The patient was given intramuscular injections of vitamin B12 1000 mcg three times a week for one week, followed by one injection weekly for a month, followed by one injection every month for the rest of life
After 2-month review, after six weeks of the treatment, the hyperpigmentation was resolved. The neurological symptoms are getting better, although they have not subsided entirely.
Vitamin B12 is a water-soluble vitamin that plays an important role in DNA synthesis, resulting in multisystem complications when the level in the serum is deficient. The neurological complications of vitamin B12 deficiency include mental changes, peripheral neuropathy, and SCD . The most common cause of SCD is pernicious anemia; it was the cause in this case as well. It is defined by the presence of antibodies against the parietal cells of the stomach which produce intrinsic factor, resulting in insufficient absorption of vitamin B12.

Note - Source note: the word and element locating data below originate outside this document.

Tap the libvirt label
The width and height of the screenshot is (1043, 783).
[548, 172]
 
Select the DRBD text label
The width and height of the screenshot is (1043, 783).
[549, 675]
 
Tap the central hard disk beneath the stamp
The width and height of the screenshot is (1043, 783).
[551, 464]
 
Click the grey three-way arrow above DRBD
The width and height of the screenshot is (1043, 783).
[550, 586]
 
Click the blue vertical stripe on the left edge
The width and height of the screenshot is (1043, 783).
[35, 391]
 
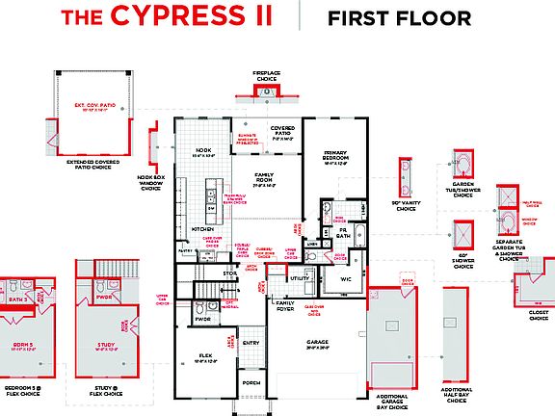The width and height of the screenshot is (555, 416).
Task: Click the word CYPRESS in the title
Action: [190, 16]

Hyperpigmentation is a known dermatological manifestation of vitamin B12 deficiency. The mechanism is due to the increased melanin levels in the epidermis basal layer. The presence of huge numbers of melanosomes in melanocytes and circling keratinocytes was observed in an electronic microscope. Two cases of vitamin B12 deficiency which presented initially with darkening of palms and soles were reported in the literature [5, 6]. However, the presence of hyperpigmentation in a diagnosed case of SCD is rarely mentioned, and it was in a pediatric age group [1, 2]. The causes of SCD were due to dietary lacking and unclear etiology, respectively.

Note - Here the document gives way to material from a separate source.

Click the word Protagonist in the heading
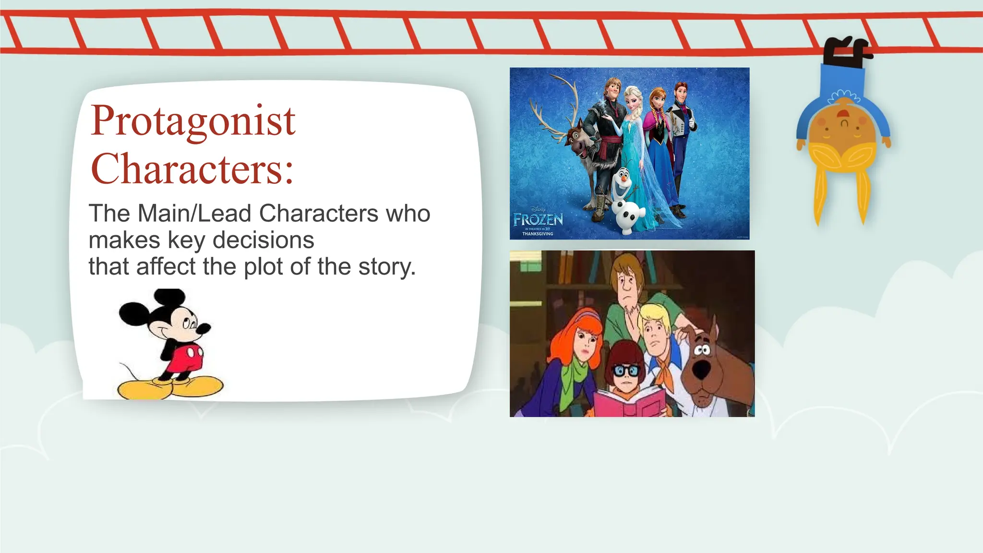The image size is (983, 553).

The dorsa of the hand and foot are the most common sites of the hyperpigmentation in a patient with B12 deficiency. Whether the development of the hyperpigmentation is responding to a certain decrease level of vitamin B12 in the serum or not still remains a question. In SCD-associated hyperpigmentation, the level varies between 60 and 121 pg/mL. However, there was one case in India that developed knuckle hyperpigmentation and the level of vitamin B12 was 31.6 pg/mL without presence of SCD . The onset of signs and symptoms of SCD after the hyperpigmentation is also not crystal clear. It is estimated to be six weeks in our case, but it was not defined in the other cases. Despite the unclear bond between vitamin B12 levels and the onset of hyperpigmentation in SCD, the resolution period of the hyperpigmentation after the treatment tends to be from 6 weeks to 12 weeks, except for the case reported by Kumar and Sharma which took 6 months . That can mean it depend more on the patient’s response to the treatment.

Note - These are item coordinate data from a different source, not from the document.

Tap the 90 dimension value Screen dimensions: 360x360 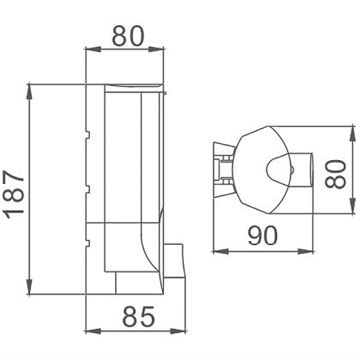(x=263, y=236)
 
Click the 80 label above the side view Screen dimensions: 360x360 (x=128, y=37)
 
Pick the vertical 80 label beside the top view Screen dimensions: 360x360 (x=337, y=173)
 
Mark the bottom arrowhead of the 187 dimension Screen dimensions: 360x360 (x=29, y=290)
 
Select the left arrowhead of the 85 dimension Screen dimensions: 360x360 (x=91, y=329)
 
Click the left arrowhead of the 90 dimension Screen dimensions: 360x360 (x=218, y=251)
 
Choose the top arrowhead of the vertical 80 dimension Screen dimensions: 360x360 (x=352, y=131)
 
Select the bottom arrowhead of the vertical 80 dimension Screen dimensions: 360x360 (x=352, y=210)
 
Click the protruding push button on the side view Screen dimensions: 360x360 (x=175, y=261)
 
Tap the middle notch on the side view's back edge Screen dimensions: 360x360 (x=87, y=189)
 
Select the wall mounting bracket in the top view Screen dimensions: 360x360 (x=223, y=167)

The delay in the diagnosis and treatment will cause SCD symptoms to progress to the extent that they can be irreversible. It is important to look for SCD in a patient who presents with hyperpigmentation regardless of the presence of the neurological symptoms, because they can manifest late.
Conflicts of Interest
The authors declare that there are no conflicts of interest regarding the publication of this paper.